In the losing 1972 campaign, all of Treen's strong parishes were in north Louisiana. The election of 1979 seemed to indicate that Lafayette would in time replace Shreveport as the new growth center of the Louisiana GOP. Treen's victory came from Republican inroads made in the Edwards stronghold of Acadiana, particularly Lafayette, Iberia, Terrebonne, Acadia, and St. Martin parishes, where the GOP nominee overcame large deficits from 1972 to win in 1979. Treen received only 3.1% of the black vote in victory, nearly identical to his black support in 1972 in defeat.

In March 1980, aged 51, Treen became the 51st governor of his state. He made full use of his power to appoint members of state boards and commissions. He named the Alexandria businessman and philanthropist Roy O. Martin, Jr., to the Louisiana Board of Commerce and Industry.

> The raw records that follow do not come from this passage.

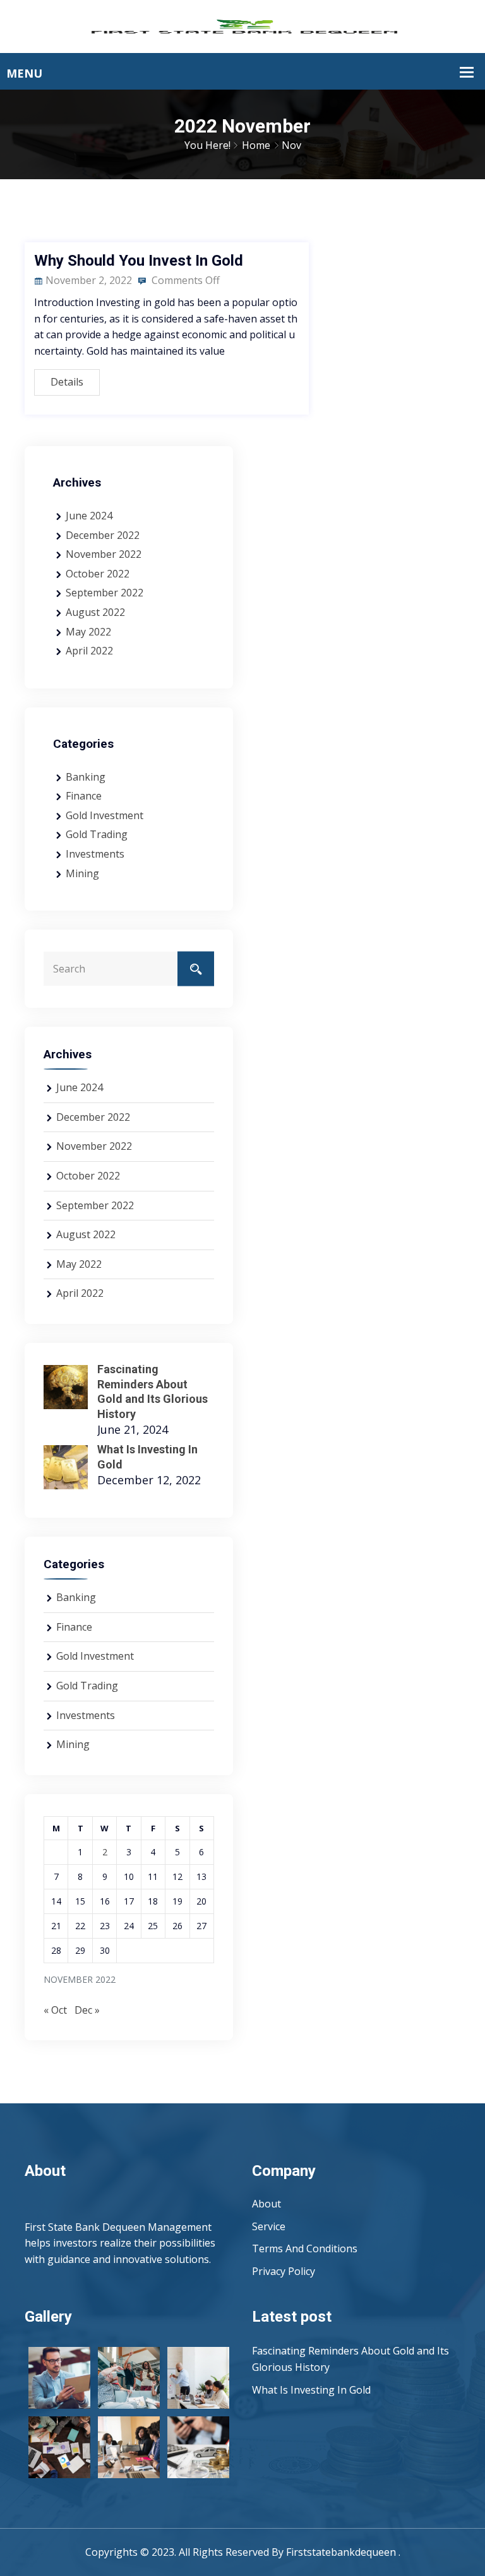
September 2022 (104, 593)
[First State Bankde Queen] (242, 25)
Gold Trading (97, 834)
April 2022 (89, 651)
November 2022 (103, 554)
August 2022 (95, 612)
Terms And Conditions (304, 2248)
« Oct (55, 2010)
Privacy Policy (285, 2271)
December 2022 (103, 535)
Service (268, 2226)
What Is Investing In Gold (311, 2390)
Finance (84, 796)
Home (256, 145)
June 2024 (89, 516)
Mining (82, 873)
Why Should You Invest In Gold (138, 260)
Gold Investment (104, 815)
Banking (85, 777)
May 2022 (88, 632)
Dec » (87, 2010)
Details (67, 382)
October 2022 (97, 574)
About (266, 2204)
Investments (95, 854)
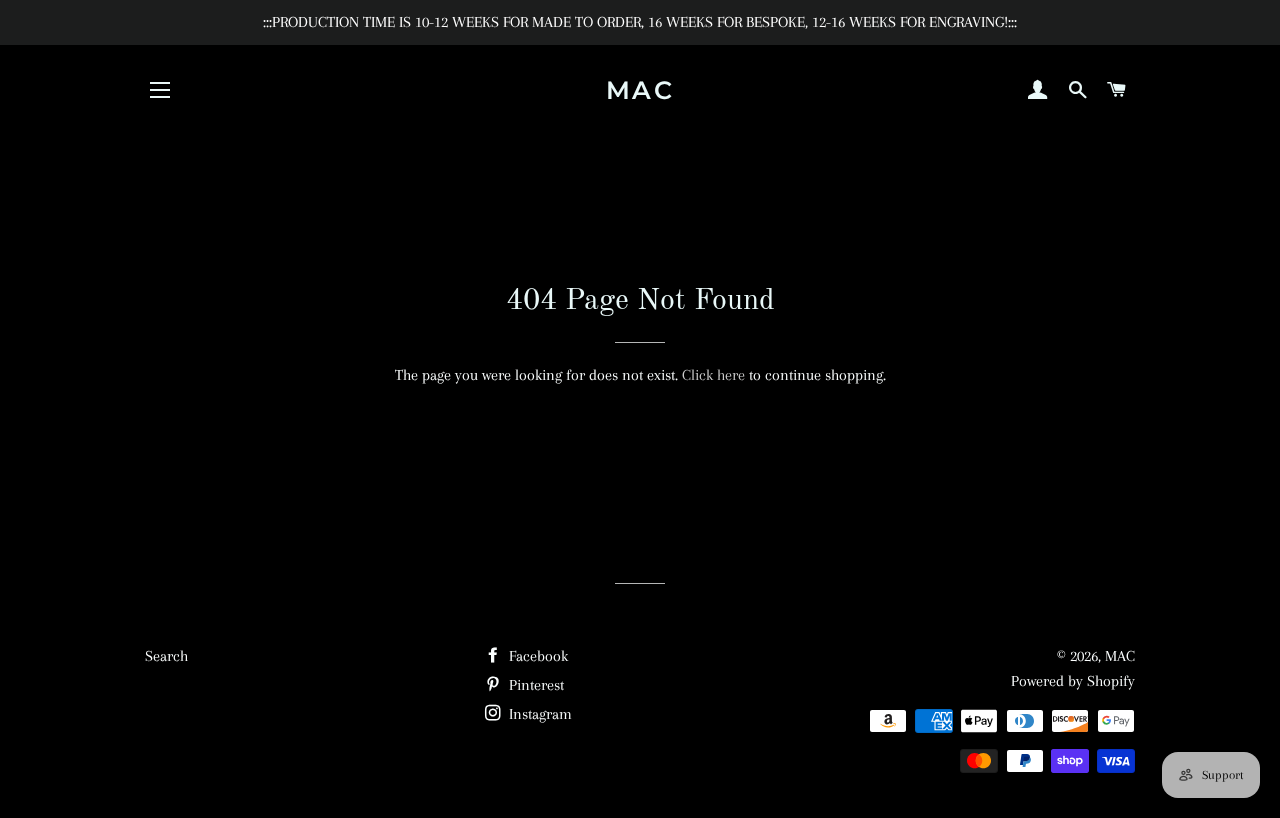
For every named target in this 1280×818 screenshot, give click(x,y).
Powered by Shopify (1073, 681)
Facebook (536, 656)
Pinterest (534, 685)
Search (166, 656)
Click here (713, 375)
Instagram (538, 714)
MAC (640, 90)
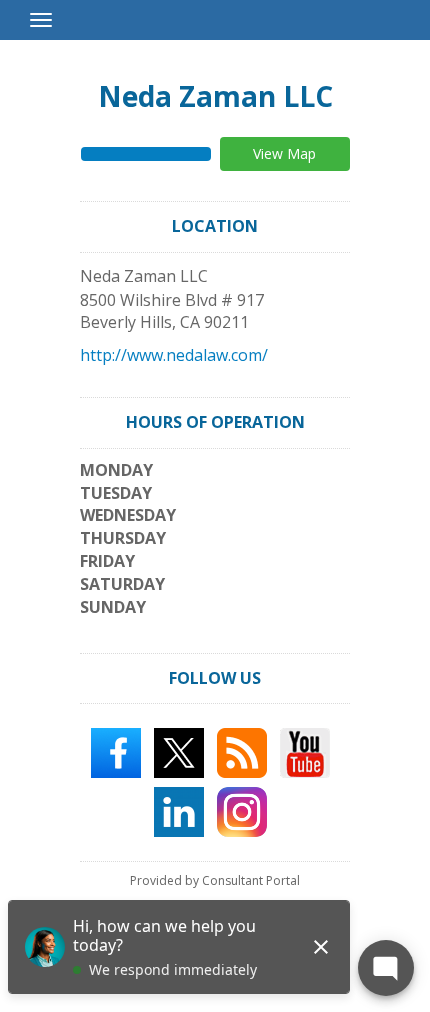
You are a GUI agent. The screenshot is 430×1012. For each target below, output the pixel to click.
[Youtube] (305, 752)
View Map (284, 153)
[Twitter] (179, 752)
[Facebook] (116, 752)
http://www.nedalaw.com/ (174, 355)
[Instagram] (242, 811)
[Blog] (242, 752)
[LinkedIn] (179, 811)
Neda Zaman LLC (215, 96)
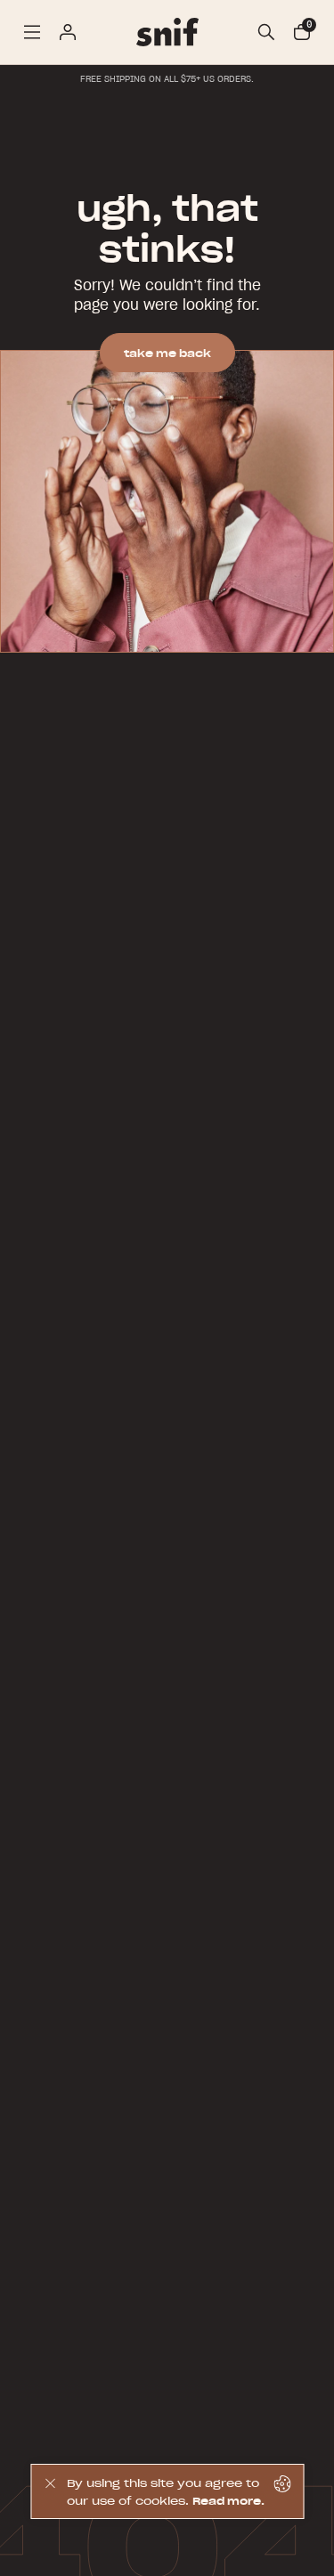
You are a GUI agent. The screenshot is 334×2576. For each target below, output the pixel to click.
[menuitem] (32, 32)
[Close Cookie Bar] (49, 2491)
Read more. (228, 2500)
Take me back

He named John Henry Baker to the Louisiana Athletic Commission, since renamed the Louisiana State Boxing and Wrestling Commission. Martin and Baker were both delegates to the 1980 Republican National Convention in Detroit, Michigan. He named the Louisiana Tech University English professor Robert C. Snyder to the Louisiana State Ethics Commission, a position that Snyder held for twenty-six years, including a stint as chairman.[13]

Treen's House seat returned in the spring of 1980 to the Democratic Party, as State Representative Billy Tauzin of Thibodaux defeated two principal opponents, his fellow Democrat, State Senator Anthony Guarisco, Jr., of Morgan City, and the Democrat-turned-Republican Jim Donelon, who had just lost a Democratic race for lieutenant governor.[14]

Treen reappointed Shreveport attorney Robert G. Pugh to the Louisiana Board of Regents created by the Constitution of 1974, which Pugh had helped to write. Pugh, who was an advisor to Treen on numerous issues, also presented a plan to preserve coastal wetlands through a tax on energy, but the legislature failed to approve it. Treen appointed Robert DeBlieux, the outgoing Democratic mayor of Natchitoches as the state's chief preservation officer. DeBleiux had been instrumental in obtaining designation of the Natchitoches Historic District in the middle 1970s. When Treen assumed office, only 10 of the 105 members of the Louisians House of Representatives were Republican, and all 39 state senators were Democrats.

Accomplishments as governor

The Treen administration is remembered for the creation of the Louisiana School for Math, Science, and the Arts, a statewide high school for gifted children on the campus of Northwestern State University in Natchitoches. Treen managed to establish the Department of Environmental Quality but only after he blamed "political special interests" loyal to Edwin Edwards for undermining his effort.[15]

Treen appointed more African Americans to state offices than any other previous governor in history during his single term, a point which he often ranked among his proudest accomplishments.[16]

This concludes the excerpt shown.